How bad is it? Eskom has no CEO, is about to lose its COO and has no dedicated chair (who is still distracted by the small matter of being the chair of one of our major banks).
Its head of generation was appointed on Thursday and has at least four bosses who all want different things. The last one fled because of threats to his family, and the last CEO narrowly escaped an attempted assassination.
Eskom is collapsing: it has no plan, it has no leadership. Be in little doubt how bad things will get this winter.
In this context it is easy to fall into a comfortable trap and stereotype “the government” as being completely useless, and assume everything that goes wrong is the result of gross incompetence. It needs to be made clear that this is not always the case.

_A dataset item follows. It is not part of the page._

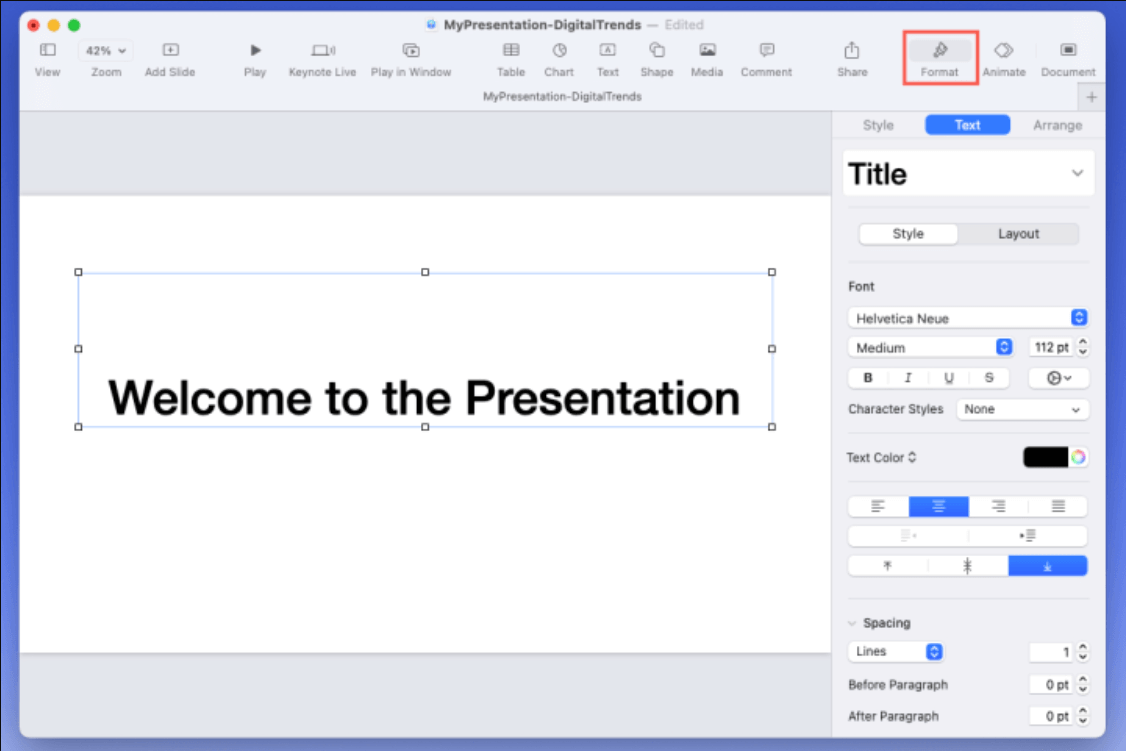1126x751 pixels.
Task: Increase font size with the stepper
Action: (x=1082, y=342)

An example is the extradition of the Gupta brothers from the United Arab Emirates (UAE). There’s no doubt, in our yearning for some kind of justice after the decade of state capture, that their extradition to face justice was a point of light.
The announcement of the dismissal of the extradition request by a UAE court came in the same week we were plunged back into intense load-shedding, for which the Guptas are partially responsible.
South Africans have been shocked — none more so than people at the National Prosecuting Authority (NPA) — by how SA has been treated by the UAE. It seems that if anything, and contrary to the rage expressed by citizens, the gravest crime the authority has committed is naiveté.
In Dubai, the law is different. It is shambolic, secretive and can be arbitrary. Radha Stirling, CEO of Detained in Dubai, a law firm that specialises in helping foreigners navigate the courts in the UAE, told me that who you are and how much money you have will result in significant implications for the outcome of your legal case. “Wealth is protection in the UAE,” she said. As we know to our great cost, the one thing the Guptas have is money.
It is into this chaotic milieu that SA prosecutors strolled, confident that a newly minted extradition agreement, ratified between the two countries in 2018, would bag us the biggest prize of all in the public’s quest for justice. But for London-based Stirling, we have been naïve. “It seems they are struggling to achieve the mutual co-operation they’d hoped for,” she wrote on her website earlier this week.
In UAE jurisprudence there is no requirement that a court must follow precedent, even if set by a higher court — although it might if it wishes. As a result, secretive hearings can result in arbitrary outcomes. Much of the law is conducted behind closed doors, particularly in the case of extradition hearings.
Who you are, how rich you are, and where you are from matters very much to legal outcomes in Dubai. The good folk at the NPA ought to have known this. Sources in the NPA tell me they were assured, repeatedly, that they had “ticked all the boxes”. They were in regular communication with their counterparts in the UAE until February, when suddenly and inexplicably it all went quiet.
What we’ve since learnt is that the matter of the extradition of the Guptas was heard in secret in February and dismissed. After repeated and increasingly baffled requests for updates, SA prosecutors were only informed of this on April 6, by which time the opportunity to lodge an appeal had passed.
This doesn’t surprise Stirling at all. I am told the NPA is trying to work out whether condonation is possible, and that they will go through whatever processes are required, but Stirling is more pragmatic.
Realistically, to get the extradition of the Guptas back on track, only “diplomacy can fix it”, she says. The UAE has a history of using high-value extraditions as leverage. Writing about the Guptas on her website, and citing several strong examples, Stirling said “the UAE will extradite people where there is a clear quid pro quo arrangement with the requesting country”. For us, that means roping in the department of international relations & co-operation.
It’s worth noting two things with regard to SA and the UAE. The UAE voted to support a condemnation of Russia’s invasion of Ukraine at the UN, where to our great international shame we abstained. And, like SA, the UAE was recently “greylisted” by the Financial Action Task Force. It is keen to clean up its image with the West — recent extraditions illustrate this — but its relationship with SA is likely to be bloodless and transactional. They know we no longer have friends in Washington or London or Frankfurt.
Failing that — and it’s hard to see the department of international relations fixing this — there is another solution. Stirling says the simplest approach to getting the Guptas back in SA for trial is to start from scratch.
“The approach should probably be to lodge a fresh extradition request on the basis of a different crime,” Stirling said to me by phone. Now she is no doubt correct, but in SA we all know the time and effort that has gone into trying to prosecute the Nulane Investments matter. For the NPA to start from scratch seems dispiriting.
Of course, SA should do everything all at once to get the Guptas back, even though the events behind closed doors to protect them in the UAE is as fishy as hell. Better diplomats would have told us this. And sure, there are undoubtedly elements of the ANC popping MCC corks at the news that there will be no Gupta in any dock soon.
For once, though, we need to temper our fury. The UAE has treated us badly. We should have seen it coming, but this mess isn’t all on us.
• Parker is Business Day editor in chief.